Well, that's interesting, because even for the audition when I got the material, the first thing that came to mind was I need to make a differentiation here between robots and cyborgs, because my first instinct was to do something similar to what Alicia Vikander did in Ex Machina.

I realized that she's AI. She's not a human. She doesn't move like a human. She doesn't know how a human moves. She doesn't have that same kind of fluidity to her movement, so I abandoned that right away. I said, "Okay, this is just a human story. She just happens to be cybernetically enhanced."

But, that being said, when Alita's reconstituted into her doll body, the body meant for Ido's daughter, his actual daughter, it's not her body. So, there are some tweaks that need to be made here. First of all, she's more erect. She's like chest open to the world, heart exposed, a curious, wide-eyed posture, so I had to remember to stand with my shoulders back and my arms open, my palms open, and my head up, kind of embody that sense of wonder. My tone and my voice needed to be pitched up because Alita is a girl now. She's 13, she's 14.
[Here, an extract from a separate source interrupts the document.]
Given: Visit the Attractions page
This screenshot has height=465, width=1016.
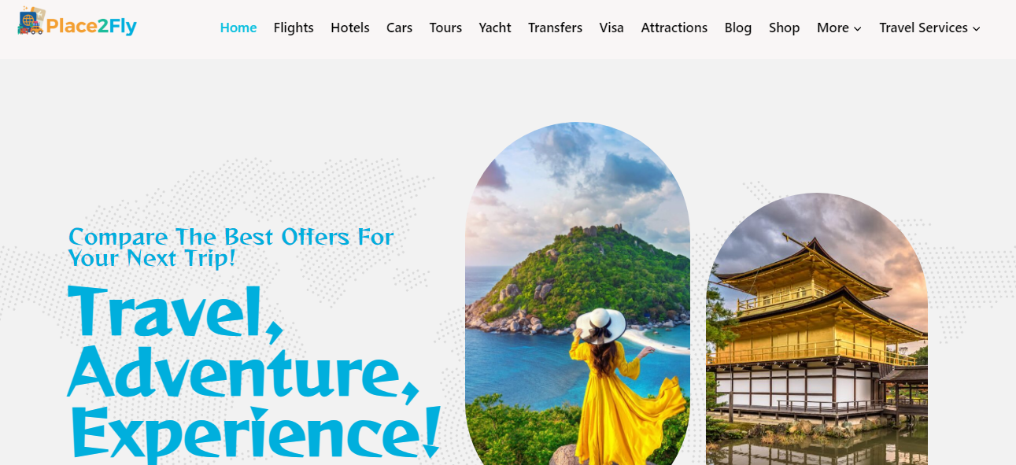Looking at the screenshot, I should click(674, 28).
For me, it was really tracking her exponential growth throughout the film over a timeline of a woman's metamorphosis from girlhood to womanhood, so her most formative years. So, just remembering that with every sort of shift that she makes, once she gets to the Kansas bar she's investigating her middle teenage years, 15, 16, where she's got more bravado and she's got more agency over her body, the warrior past is coming back to her and so she's able to move in a more precise way. But it's still not her body and I needed to make a comparison there and say, "Okay, well, this isn't her body." Well, when I was a teenager my body felt foreign to me, too. I was exploding at the seams. I felt like, "Hey, this is not my body. I don't know what's going on."

When she finds the berserker body, this is her moment of complete transformation into womanhood, into the her that she truly is. When the berserker body comes into the picture and Alita is finally given the berserker body she becomes more cat-like, more relaxed. Her shoulders drop a little bit. She's fully her in a comfortable and confident way, and the voice was pitched down again to what my voice naturally is. And I had to really track that growth over the timeline of what it's like to enter and exit adolescence.
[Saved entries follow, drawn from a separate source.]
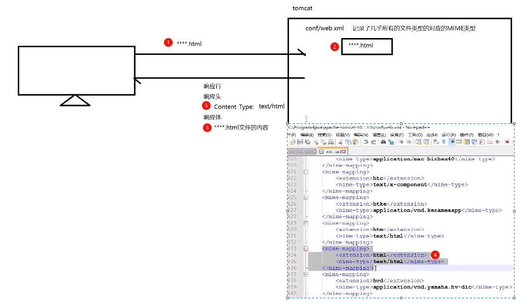This screenshot has width=527, height=304.
Task: Close the server.xml tab
Action: pyautogui.click(x=314, y=151)
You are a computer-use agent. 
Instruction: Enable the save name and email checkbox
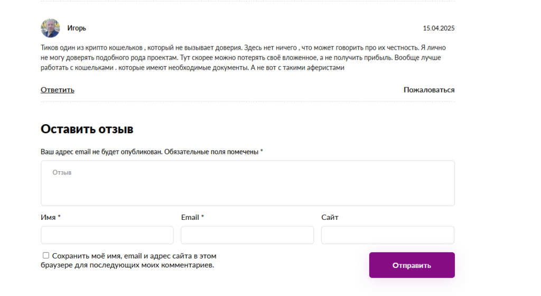point(46,256)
When you saw the final result of your performance and Alita in action, what was most satisfying to see?

I think the most satisfying part is that all of the creative artistic choices that I made in my physicality, in my performance, in the emotional moments, they're all there, but what's so marvelous about it is that I was able to create an entirely other person.
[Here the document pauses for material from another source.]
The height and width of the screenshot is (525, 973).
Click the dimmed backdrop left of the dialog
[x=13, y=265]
As an actor I can transform through prosthetics or makeup, or costumes or hair and I'm creating a character, but partnering with Weta, we can actually build an entirely other person. That was very exciting to me, because that's the deeper transformation. I can build a new car and put my performance into it.

So, it was really just the visual splendor of what I was able to create was unreal, and they kept taking more and more out of how I actually look and my actual aesthetic and putting it on Alita. So, I think just for other people it's more weird, especially the people that know me the best, because they say, "That's you. I keep forgetting that you're not onscreen. That's you." They somehow managed to capture my essence and that's the beauty of performance capture technology, is that everything that I gave is right up there.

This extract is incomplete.